▶ **TEXT PROVIDED**
The weekends my daughters will sit in the salon to have their hair professionally altered are far into the future. I want to first educate them about their hair. It’s important that they know how heat, chemicals, and certain styles impact their natural curls. I won’t push an agenda. They are free to have their hair relaxed, natural, braided, shaved off, or whatever they choose as long as it’s healthy. Every style has its own merits and consequences. I want my daughters to make informed decisions. They have the right to make choices based on a greater love for their whole selves and not a need to conform to cultural expectations. How they style their hair will be an expression of who they already are. I know that their biracial heritage will afford them a privilege I never had. Their hair struggles will likely never be as difficult or as shameful as mine, because their hair falls into one of the good hair tropes: “the looser the curls, the better.” Nevertheless, educating them on the inherent goodness of their hair—because it is theirs and healthy, not because they are mixed—is important.
I consider these things when I style my eldest daughter’s hair. Thankfully my husband is willing to learn, and styles her hair as well. We try to maintain a regular routine each day. She sits in our lap before school while we spritz her hair with water and use our fingers to apply leave-in conditioner that caters to her curls. She is fascinated with ballerinas, so now her hair goes in a single “ballerina ponytail” with a tuft that I finger tease. I finish by adding a row of beaded heart-shaped clips to the back of her head. At night, I take down the ponytail to re-moisturize my daughter’s hair and gently massage her scalp. If she’s not too antsy, I divide her hair into six parts and twist it for the night to prevent knots. I try to explain step-by-step what I am doing to reduce ambiguity. I want her to be familiar with her hair in a way that I never was.
My words and gestures are intentionally measured when I style her hair. I don’t grunt or groan my frustration at tangles. The language I use is positive so that the tangled, uncertain mess of my hair’s past won’t weave its way into the next generation. We often sit on the floor in front of my closet mirror so that she can see her hair as I style it. “Don’t worry about these knots,” I say. “If we’re patient, we’ll work them out so they don’t hurt us.” At this, she giggles and says, “Silly knots!” My husband and I sit our infant nearby so that she can watch too. She is only a few months old, but she stares intently, learning a little each day.
I let both my girls play with my hair so that they can learn about our three different hair textures. Sometimes I brush my Afro against their faces for a cheap giggle. Their laughter loosens the restrictions placed on my hair as a child. I also look them each in the eye—staring at myself in the mirror as well—and say, “We all have gorgeous hair.” With all of this, I make sure to teach them that no hair is better than others. That it is all beautiful in its many forms. And one day when we get past our hair being good hair, we will finally be able to just let our hair be hair. No qualifiers needed.

▶ **WHAT YOU NEED TO DO**
• 1. Put this sentence from the hair essay into Spanish: "Every style has its own merits and consequences."
• 2. Reproduce the part of the hair essay starting with "I consider these" and going on through "I never was.".
You can ignore the listing after the hair essay.

▶ **DATA PROVIDED**
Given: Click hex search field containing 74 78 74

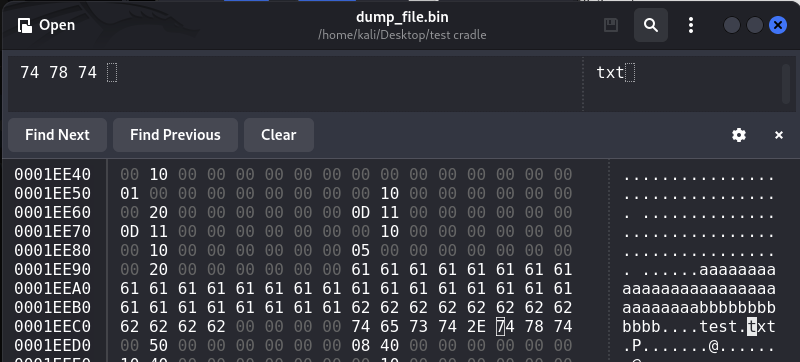Looking at the screenshot, I should (295, 84).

▶ **SOLUTIONS**
• 1. Cada estilo tiene sus propios méritos y consecuencias.

• 2.
I consider these things when I style my eldest daughter’s hair. Thankfully my husband is willing to learn, and styles her hair as well. We try to maintain a regular routine each day. She sits in our lap before school while we spritz her hair with water and use our fingers to apply leave-in conditioner that caters to her curls. She is fascinated with ballerinas, so now her hair goes in a single “ballerina ponytail” with a tuft that I finger tease. I finish by adding a row of beaded heart-shaped clips to the back of her head. At night, I take down the ponytail to re-moisturize my daughter’s hair and gently massage her scalp. If she’s not too antsy, I divide her hair into six parts and twist it for the night to prevent knots. I try to explain step-by-step what I am doing to reduce ambiguity. I want her to be familiar with her hair in a way that I never was.